Repeated Cross Sectional Design
Most importantly researchers have developed unique methods of data collection and statistical analyses to overcome concerns of causality in cross sectional research including retrospective or life history analyses experimental survey designs and repeated cross sections or trend data.
Repeated cross sectional design. The repeated measures design is an embellishment of the cross sectional approach in which the original cross sectional study sample is followed longitudinally thus becoming a prospective cohort study. In this kind of study the subset of the population or the whole population is chosen and from the selected participants data is gathered for the purpose of helping answer research questions of interest. For an annual survey this means that respondents in one year will be different people to those in a prior year.
This poses two serious challenges. The reason why it is known as the cross sectional study design is due to the information regarding x and y which is collected shows what happens at a single point of time. Repeated cross sectional data are created where a survey is administered to a new sample of interviewees at successive time points.
Many important cross sectional surveys are repeated at regular or irregular intervals so that estimates of changes can be made at the aggregate or population level. First as with pcsts autocorrelation threatens inferences. Repeated cross sectional studies conflate several sources of variability differences in the initial status of individua ls individual differences in the growth curves and individual by measurement occasion differences in ways that are not easily separated.
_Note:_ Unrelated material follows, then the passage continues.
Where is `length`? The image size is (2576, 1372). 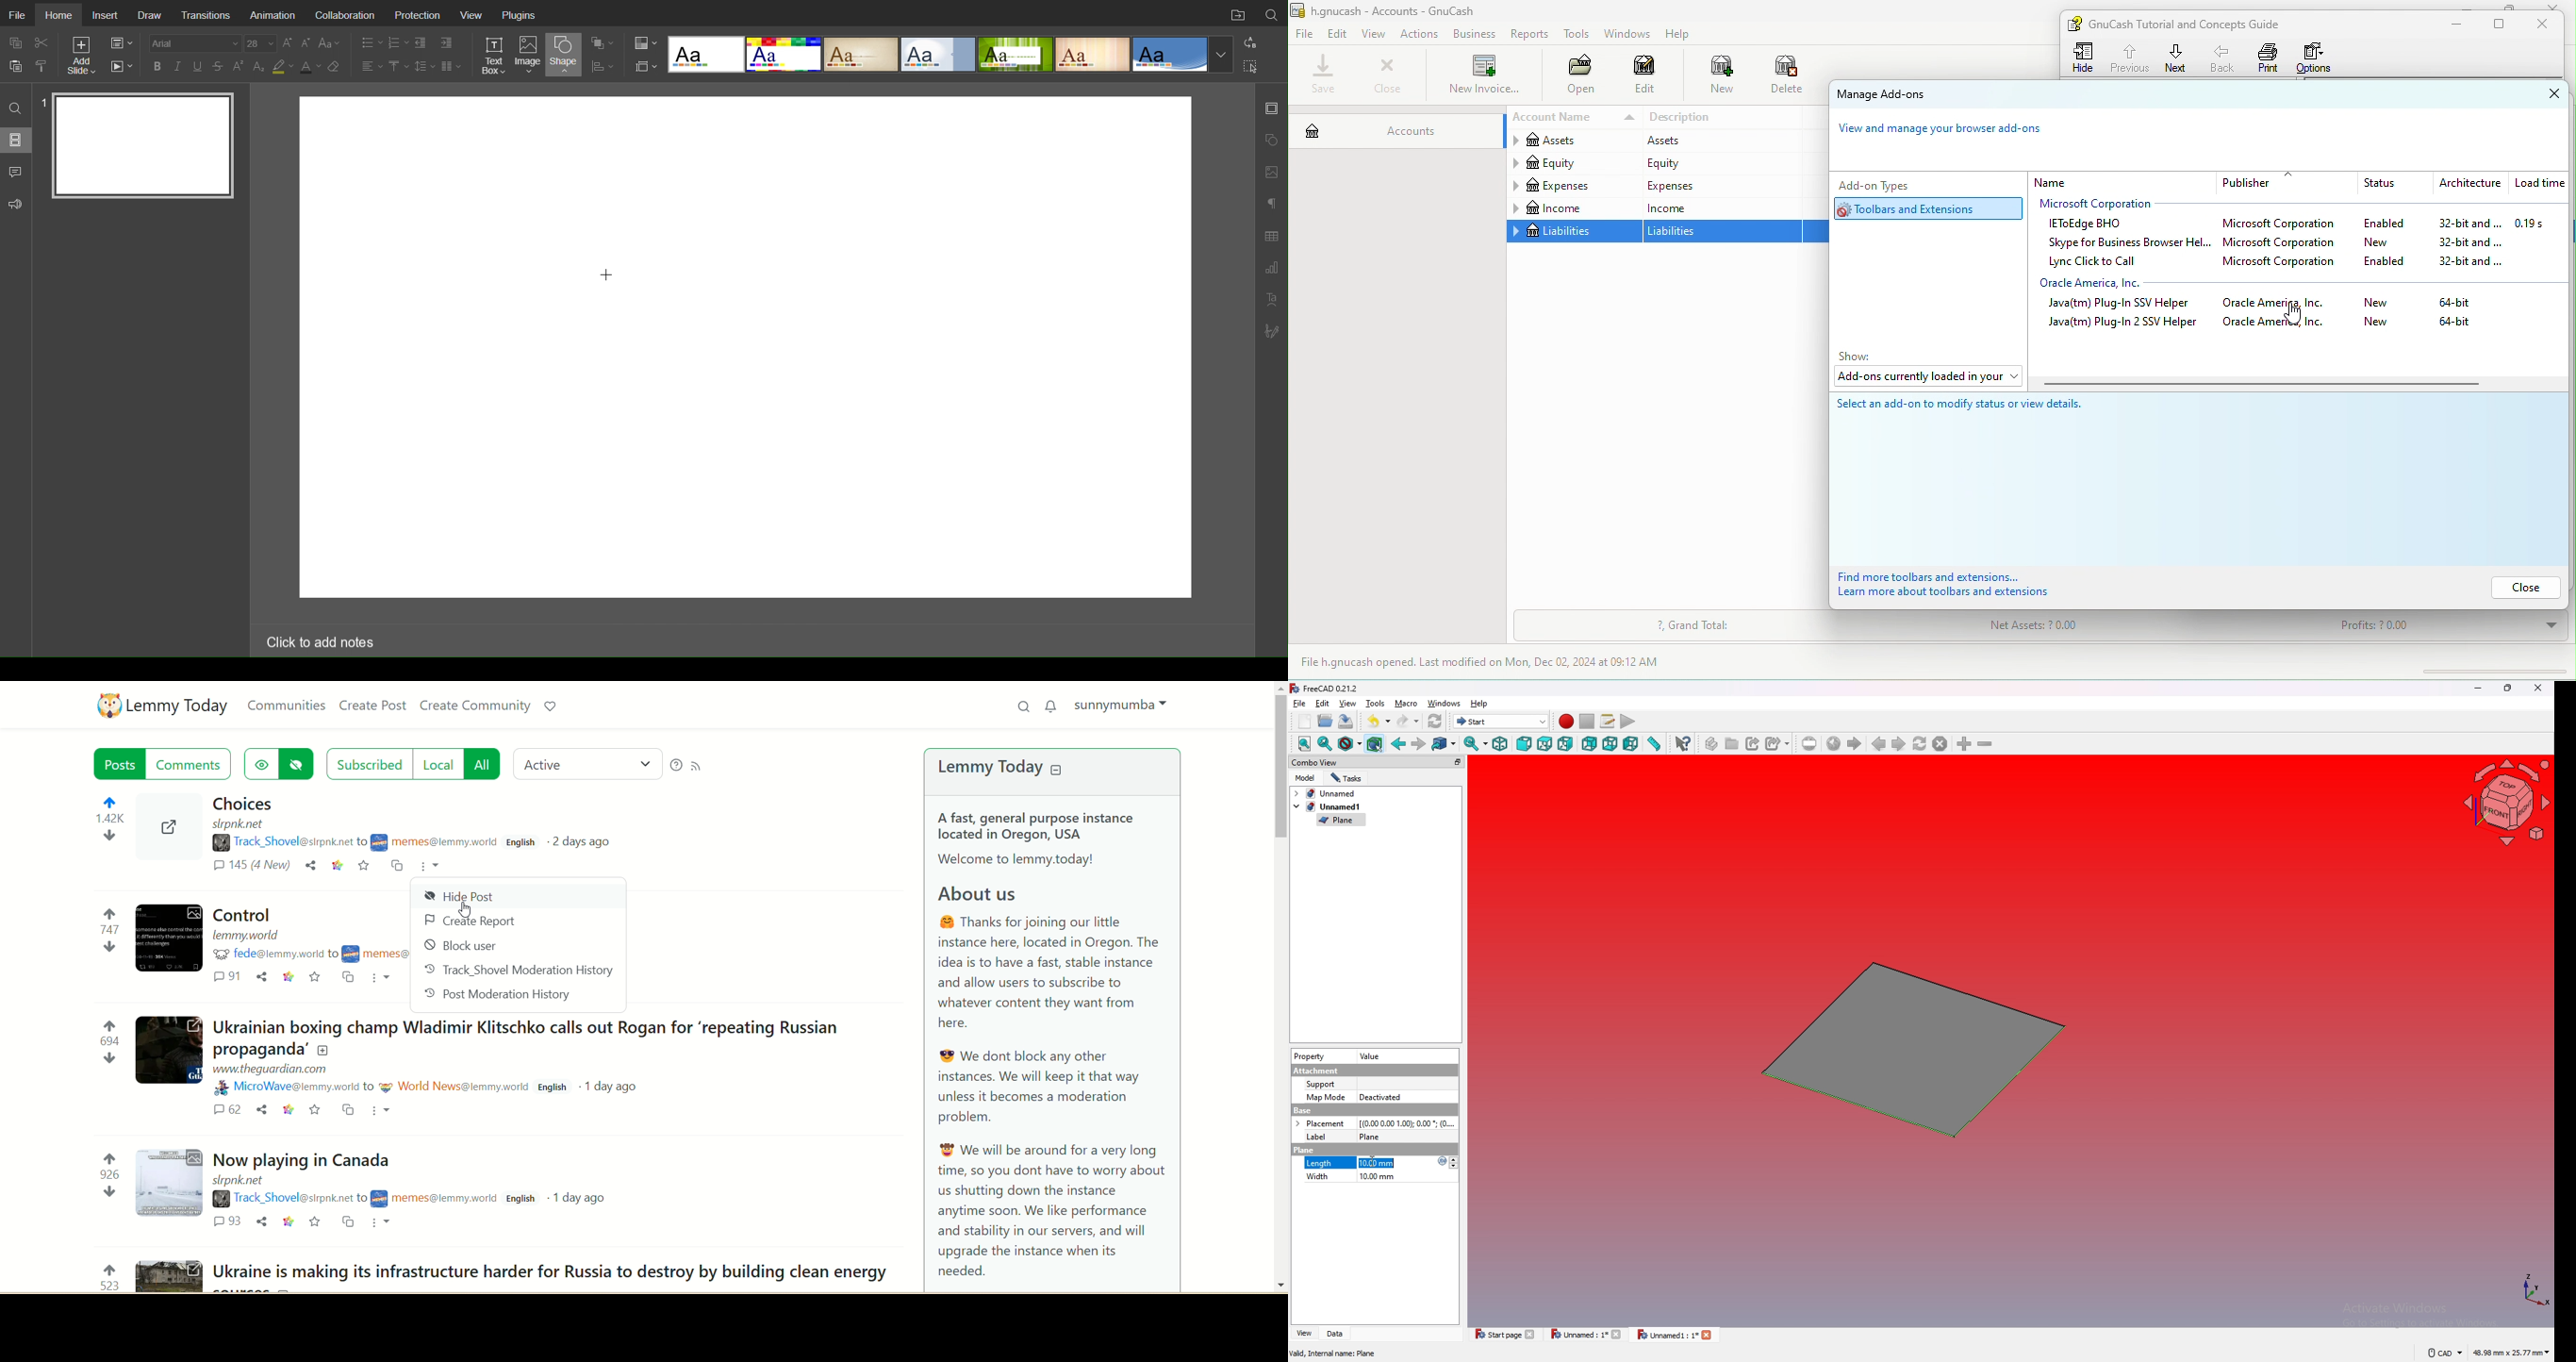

Cross sectional design is one of the most well known and commonly used study designs. Cross sectional survey data are data for a single point in time. These surveys are designed to give good estimates for the current population and the changes or movements that have occurred since the last survey or previous surveys.
This chapter summarizes the design implementation and standard data analysis methods for cross sectional and repeated measures studies. Examples include monthly labor force surveys retail trade surveys television and radio ratings surveys and political opinion polls. Ideally repeated cross sectional study is that you take cross section of given population at different time frame and then define the changes in given parameter for example the weight of 5years.